See the table on this page for chart data.

As in previous such surveys, I’ve provided a table representing this chart’s data.

Why is PDF so dominant?

If anything, PDF’s dominance online increased; PDF is still very much the format for those placing “hard copy” online. It’s not limited to the IRS; organizations that study their online content are often surprised to find that their PDF files, which may include dozens or hundreds of pages each, actually contain far more “content” than their web-pages.

in many cases, company or agency websites are, in reality, simply fancy HTML navigation to help the user find the PDF file they actually need.

What did you say about HTML?!?

Once again: many websites include far more content in PDF pages than in HTML. If your website is a .gov, .org or .edu, the chances are good that >80% of your actual text is in PDF files. Of course, the vast majority of .com sites include far more HTML than PDF… but where documents are a meaningful part of the content they often represent a high proportion of volume in both text and traffic.

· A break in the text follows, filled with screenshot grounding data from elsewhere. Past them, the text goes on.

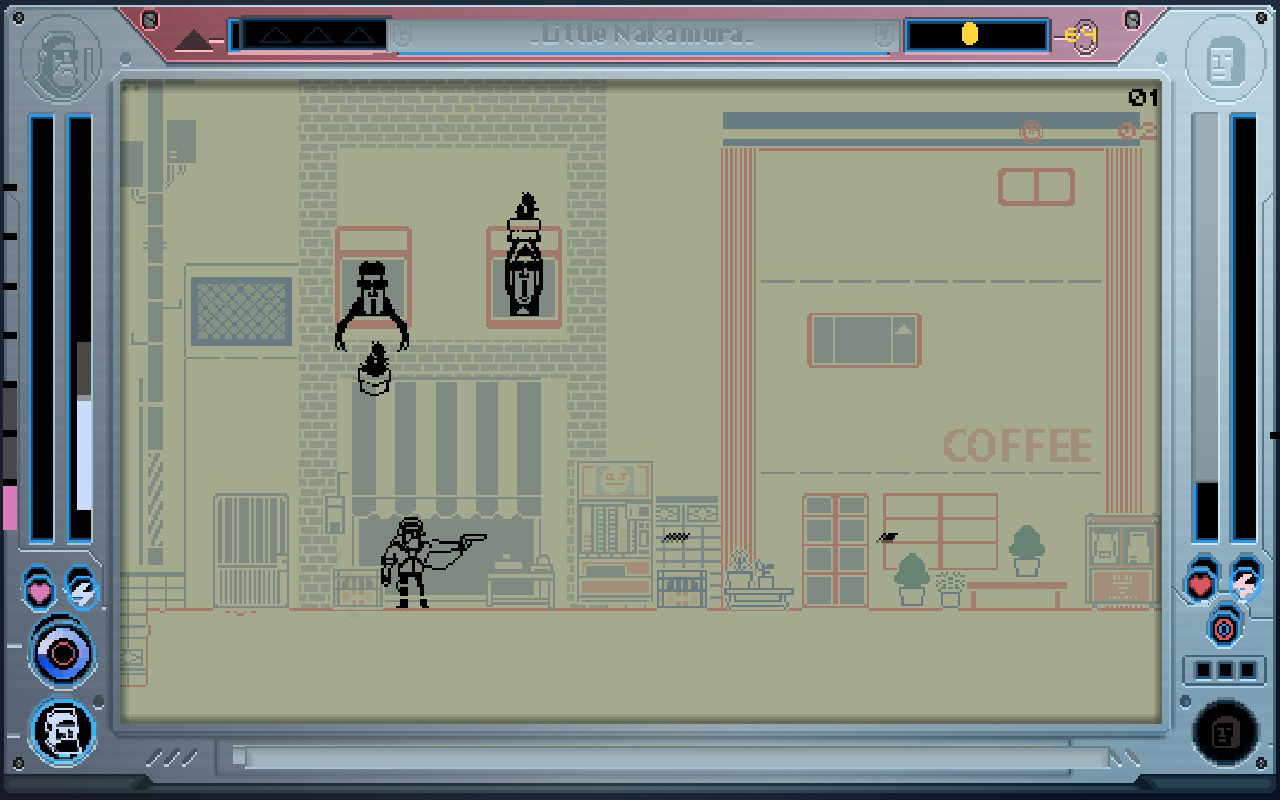Click the pink heart icon on left panel
This screenshot has width=1280, height=800.
[39, 590]
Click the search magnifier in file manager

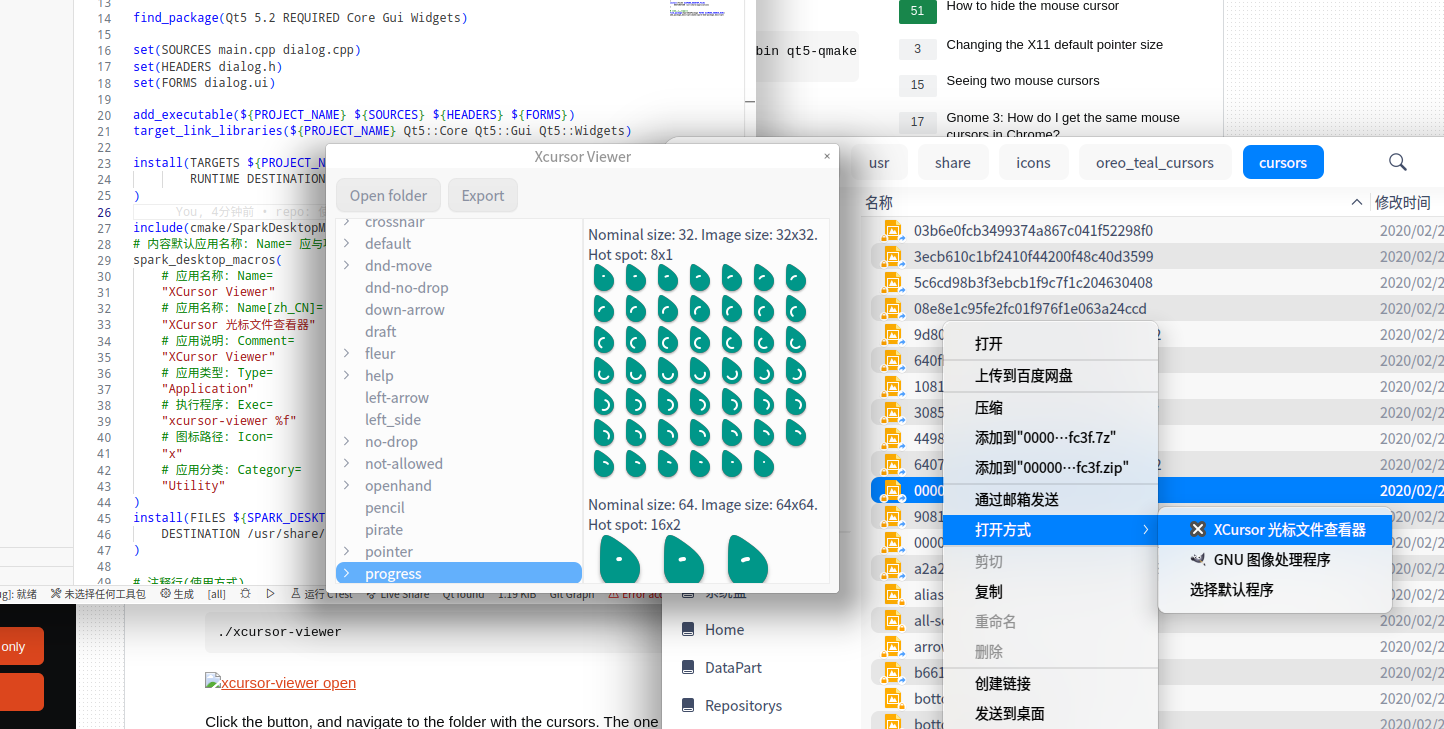(x=1398, y=162)
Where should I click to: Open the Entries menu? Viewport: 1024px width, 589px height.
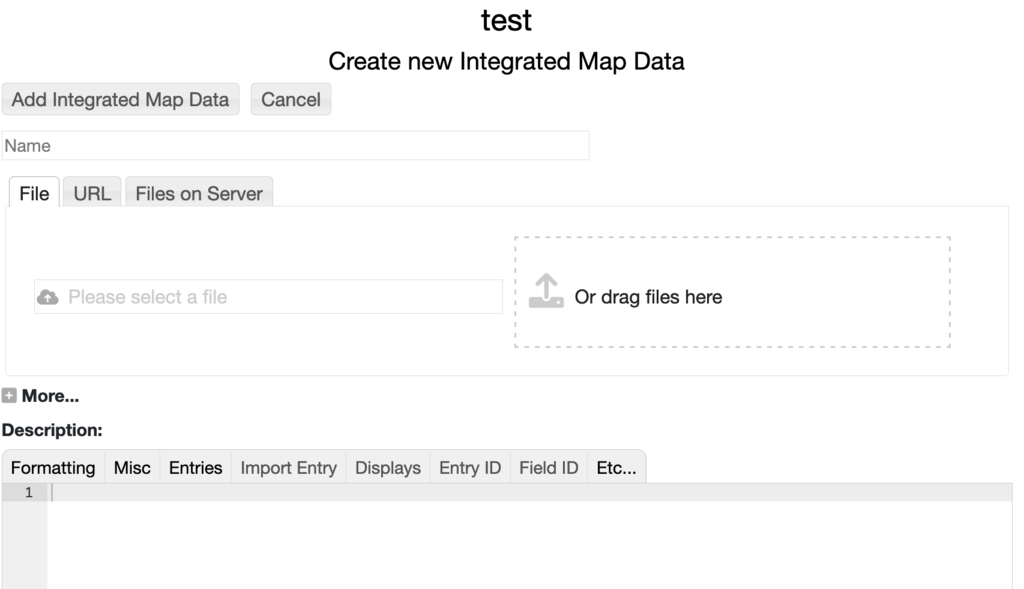[195, 468]
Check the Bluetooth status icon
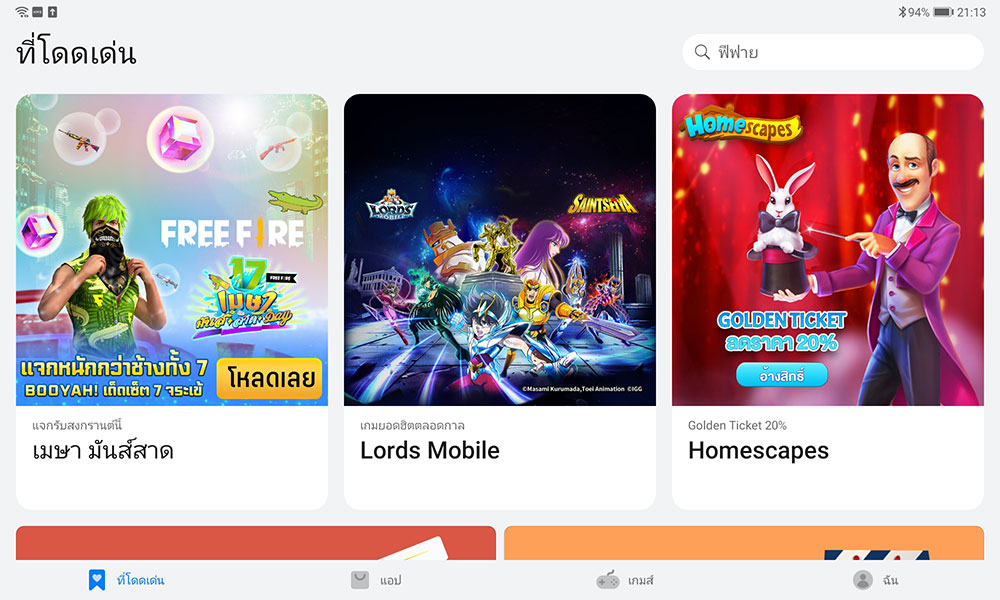The width and height of the screenshot is (1000, 600). click(x=902, y=12)
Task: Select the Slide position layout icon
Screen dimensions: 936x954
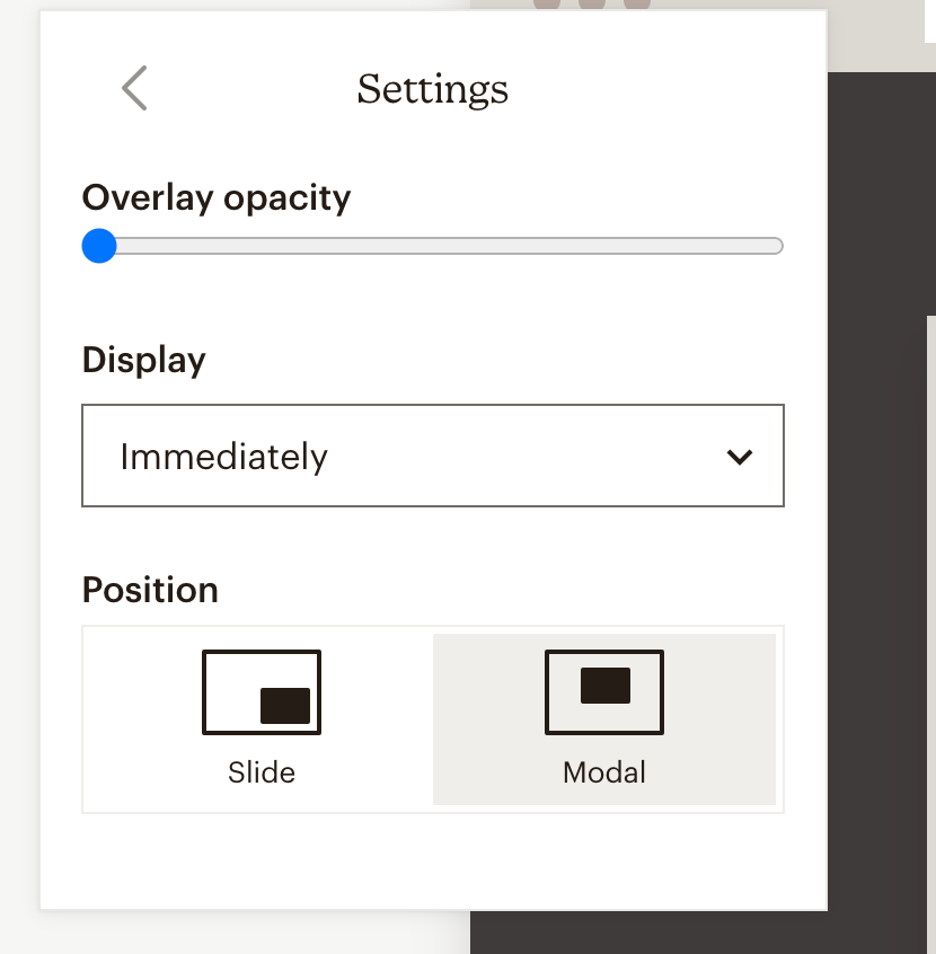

I’ve been asked: “Why don’t you include HTML in this survey”? There are three reasons I’ll reiterate here:

  1. The number of HTML files Google reports is vastly greater than the total of document files reported, but we already knew that HTML files are the primary “stuff” of the web.
  2. The point is to assess “documents” as distinct from content that can’t be captured from its host website without a high risk of changes or usability. Of course, many PowerPoint files can’t even survive leaving the author’s computer, which is one of the reasons why we need PDF in the first place.
  3. A single HTML page is rarely a “document” in the same sense as is a PDF file. A PDF might be a single page invoice, a 40 page catalog, a 500 page annual report or a 5,000 page building plan complete with oversize drawings, layers and 3D models. It might include pages from five different sources, including scanned pages. By contrast, an HTML file is usually a single page. Very commonly, it takes three HTML pages to deliver a short article on a news website.

Chart data

These data are proportional, not absolute. The actual search results (counts by file-type) change over time due to search algorithm changes, or day of the month – who knows?

While the raw numbers fluctuate, there’s (relative) consistency in the proportions, which makes me think that the data’s reasonable net of whatever search model Google’s offering on my test days. The above chart’s data is provided in tabular form:

2011, April81%13%3%3%
2012, January86%10%3%1%
2013, January79%17%2%1%
2014, February82%6%6%6%
2014, February79%18%2%2%
2015, August89%9%1%1%

Searches are conducted using “filetype:” search strings on the following file-types: PDF, DOC, DOCX, PPT, PPTX, XLS, XLSX. All searches were conducted on Mac OS / Chrome from Winchester, Mass. in the USA. Of course, your mileage may vary – I’ve noticed different results in different countries, and indeed, on different days of a given week.